Temperance Creek

Temperance Creek
Author: Pamela Royes
Publisher: Catapult
Total Pages: 340
Release: 2016-06-01
Genre: Biography & Autobiography
ISBN: 1619028832

Download Temperance Creek Book in PDF, Epub and Kindle

In the early seventies, some of us were shot like stars from our parents' homes. This was an act of nature, bigger than ourselves. In the austere beauty and natural reality of Hell's Canyon of Eastern Oregon, one hundred miles from pavement, Pam, unable to identify with her parent's world and looking for deeper pathways has a chance encounter with returning Vietnam warrior Skip Royes. Skip, looking for a bridge from survival back to connection, introduces Pam to the vanishing culture of the wandering shepherd and together they embark on a four–year sojourn into the wilderness. From the back of a horse, Pam leads her packstring of readers from overlook to water crossing, down trails two thousand years old, and from the vantages she chooses for us, we feel the edges of our own experiences. It is a memoir of falling in love with a place and a man and the price extracted for that love. Written with deep lyricism, Temperance Creek is a work of haunting beauty, fresh and irreverent and rooted in the grit and pleasure of daily life. This is Pam's story, but the courage and truth in the telling is part of our human experience. Seen through a slower more primary mirror, one not so crowded with objectivity, Pam's memoir, is a kind of home–coming, a family reunion for shooting stars.

Temperance

Temperance
Author: Cathy Malkasian
Publisher: Fantagraphics Books
Total Pages: 241
Release: 2010-06-22
Genre: Comics & Graphic Novels
ISBN: 1606993232

Download Temperance Book in PDF, Epub and Kindle

Do ideas of war and enemies hold a people together? Is a culture of conflict too seductive not to be irresistible? These are the questions Cathy Malkasian explores in her second graphic novel,Temperance. Malkasian creates, as she did in the critically acclaimed Percy Gloom, a fully realized, multi-layered world, inhabited by vividly realized characters. After a brutal injury in battle, Lester has no memory of his prior life. For the next thirty years his wife does everything to keep him from remembering―and re-constructing―a society, Blessedbowl, that elevates him as a hero. Blessedbowl is a cultural convergence of lies, memories, stories, and beliefs. Its people thrive on ideas of persecution, exceptionality, and enemies, convinced that war lurks just outside their walls. They have come to depend on Lester, their greatest war hero, to lead the charge once the Final Battle begins. Malkasian creates a densely textured social context, masterfully conveying the idiosyncratic physical domain with its spiraling structures and quasi-medieval architecture along with intimate yet plastic portraits of her characters in a rich, tonal pencil line. Temperance is a galvanizing work of empathy and violence by one of today’s the most thoughtful and accomplished cartoonists.

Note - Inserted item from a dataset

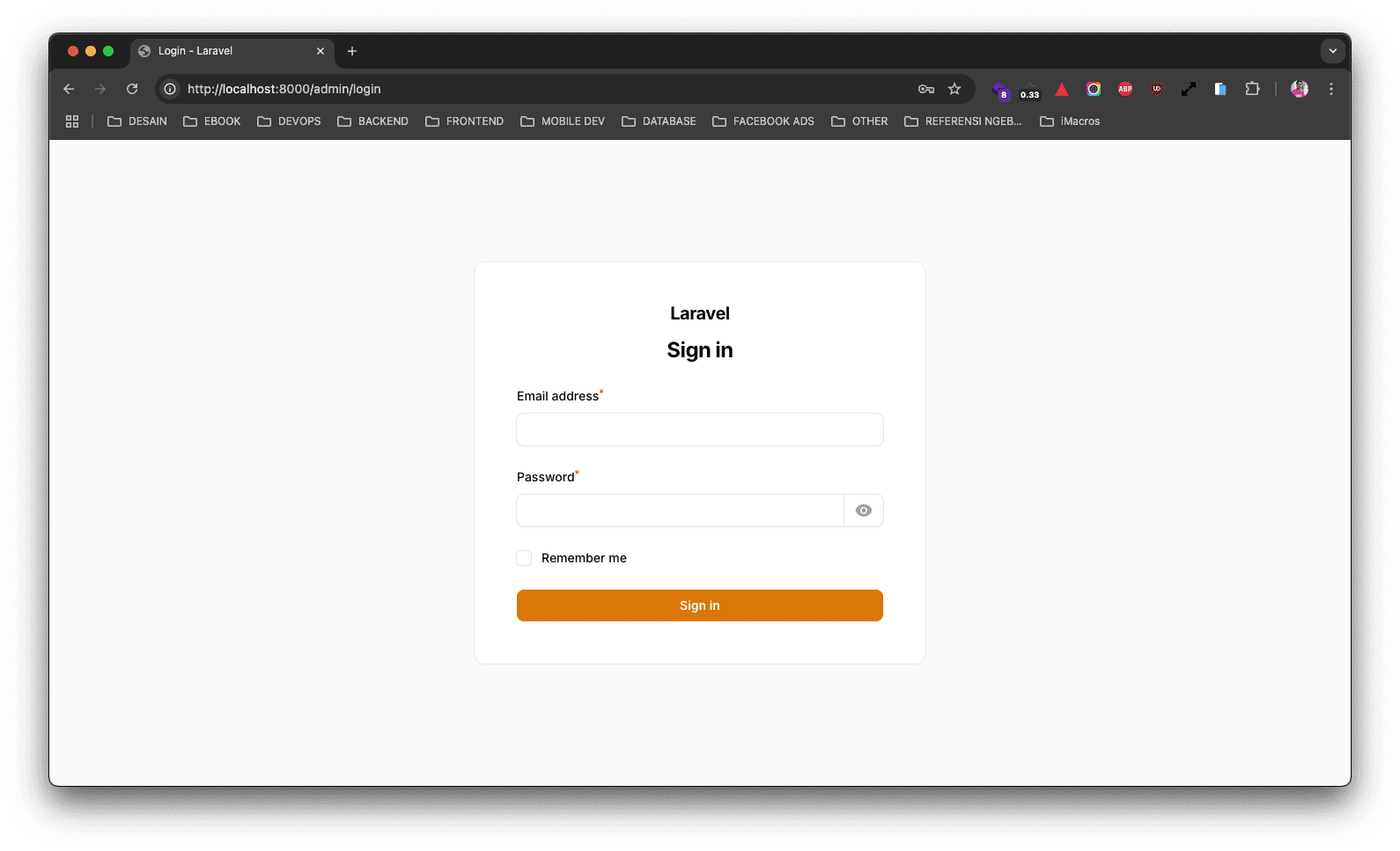1400x851 pixels.
Task: Click into the Password input field
Action: [680, 510]
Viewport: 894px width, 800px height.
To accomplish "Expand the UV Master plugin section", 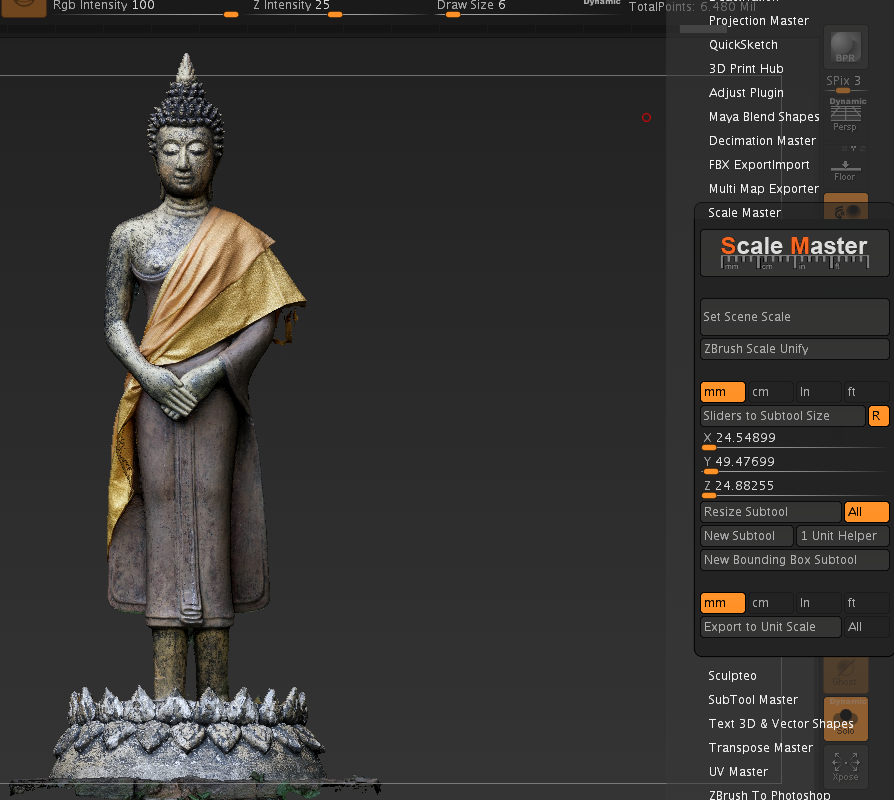I will [738, 771].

Grace (the Shackleford Sisters Book 1)

Grace (the Shackleford Sisters Book 1)
Author: Beverley Watts
Publisher:
Total Pages: 184
Release: 2020-10-28
Genre:
ISBN:

Download Grace (the Shackleford Sisters Book 1) Book in PDF, Epub and Kindle

In this funny romantic series, the Shackleford sisters descend on a Regency society that don't know what's hit them.......Reverend Augustus Shackleford's mission in life (aside from ensuring the collection box was suitably full every Sunday) was to secure advantageous marriages for each of his eight daughters. A tall order, given the fact that in the Reverend's opinion they didn't possess a single ladylike bone in the eight bodies they had between them. Quite where he would find a wealthy titled gentleman bottle headed enough to take any of them on remained a mystery and indeed was likely to test even his legendary resourcefulness. ....Grievously wounded at the Battle of Trafalgar, Nicholas Sinclair was only recently returned to Blackmore after receiving news of his estranged father's unexpected death. After an absence of twenty years, the new Duke was well aware it was his duty to marry and produce an heir as quickly as possible. However, tormented by recurring nightmares after his horrific experiences during the battle, Nicholas had no taste to brave the ton's marriage mart in search of a docile obedient wife. ....Never in his wildest dreams did Reverend Shackleford envisage receiving an offer for his eldest daughter from the newly appointed Duke of Blackmore. Of course, the Reverend was well aware he was fudging it a bit in describing Grace as respectful, meek or dutiful, nevertheless, he could never have imagined that his eldest daughter's unruliness might end up ruining them all....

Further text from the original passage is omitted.